[Provided text]
Linda Douma (born 1944) is a former Miss Canada.

Douma was born in Tofino and raised in Sidney, British Columbia, where her family moved when she was two years old. She studied Spanish and French at the University of Victoria. She won the Miss Sidney and Miss PNE (Pacific National Exhibition) Pageants in 1963 as well.

Her selection in 1964 as Miss Canada was based on a talent competition, where she sang a folk song, and on her appearance in a bathing suit and in an evening dress. Her prizes were a $1000 scholarship and $5000 in various tokens, which included a watch, a necklace, a console radio-phonograph, a wardrobe, and a three-week trip to Hawaii. She was also secured a job with an annual salary exceeding $5000, and was selected to represent Canada at various public events around the world. According to numerous press releases of that time, her victory "put Sidney on the map".

Collected data
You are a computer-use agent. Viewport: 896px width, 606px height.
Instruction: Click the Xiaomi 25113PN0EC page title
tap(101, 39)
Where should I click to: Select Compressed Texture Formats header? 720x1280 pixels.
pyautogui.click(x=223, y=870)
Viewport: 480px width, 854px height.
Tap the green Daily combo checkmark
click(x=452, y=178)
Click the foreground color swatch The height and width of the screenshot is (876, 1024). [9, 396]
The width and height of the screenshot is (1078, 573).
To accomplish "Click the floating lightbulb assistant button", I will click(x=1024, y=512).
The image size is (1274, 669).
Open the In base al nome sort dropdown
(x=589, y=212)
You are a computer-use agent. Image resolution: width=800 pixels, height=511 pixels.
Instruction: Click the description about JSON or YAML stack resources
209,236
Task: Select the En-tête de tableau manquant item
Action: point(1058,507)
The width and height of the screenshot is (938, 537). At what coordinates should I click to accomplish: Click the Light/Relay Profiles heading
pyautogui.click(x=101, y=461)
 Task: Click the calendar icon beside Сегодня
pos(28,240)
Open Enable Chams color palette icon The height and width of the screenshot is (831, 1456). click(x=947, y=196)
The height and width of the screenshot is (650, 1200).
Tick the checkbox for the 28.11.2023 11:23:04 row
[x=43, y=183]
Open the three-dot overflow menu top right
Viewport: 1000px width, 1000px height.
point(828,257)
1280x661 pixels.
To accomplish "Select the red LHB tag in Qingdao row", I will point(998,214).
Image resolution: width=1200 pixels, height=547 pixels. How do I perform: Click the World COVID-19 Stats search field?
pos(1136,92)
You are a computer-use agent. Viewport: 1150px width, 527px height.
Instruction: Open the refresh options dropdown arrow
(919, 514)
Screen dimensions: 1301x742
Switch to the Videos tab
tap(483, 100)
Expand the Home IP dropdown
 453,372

[What you will do]
[A] Rewrite the stretch of the Linda Douma passage from "Douma was born" through "1963 as well.", swapping "Tofino" for "Nanaimo".
[B] Write what comes next in the passage about Linda Douma, picking up after its final sentence.

[List of answers]
[A]
Douma was born in Nanaimo and raised in Sidney, British Columbia, where her family moved when she was two years old. She studied Spanish and French at the University of Victoria. She won the Miss Sidney and Miss PNE (Pacific National Exhibition) Pageants in 1963 as well.

[B]
Douma was the first Miss Canada winner to travel abroad, which included trips to India, Hong Kong, Japan, Hawaii and Cyprus. Those trips indirectly promoted the Miss Canada competition worldwide, both as a prestigious event and a business investment opportunity. They were also used as part of military diplomacy, supporting the Canadian troops that helped to regulate the Cypriot crisis and the arrival of two Canadian naval destroyers to Hawaii. Her trip to Japan was part of a major commercial campaign aiming to promote Canada-Japan trade ties. Apart from numerous business and modelling offers, those trips also attracted Douma to Buddhism, so much that by 1967 she moved to Nepal to study its culture and live ascetic life.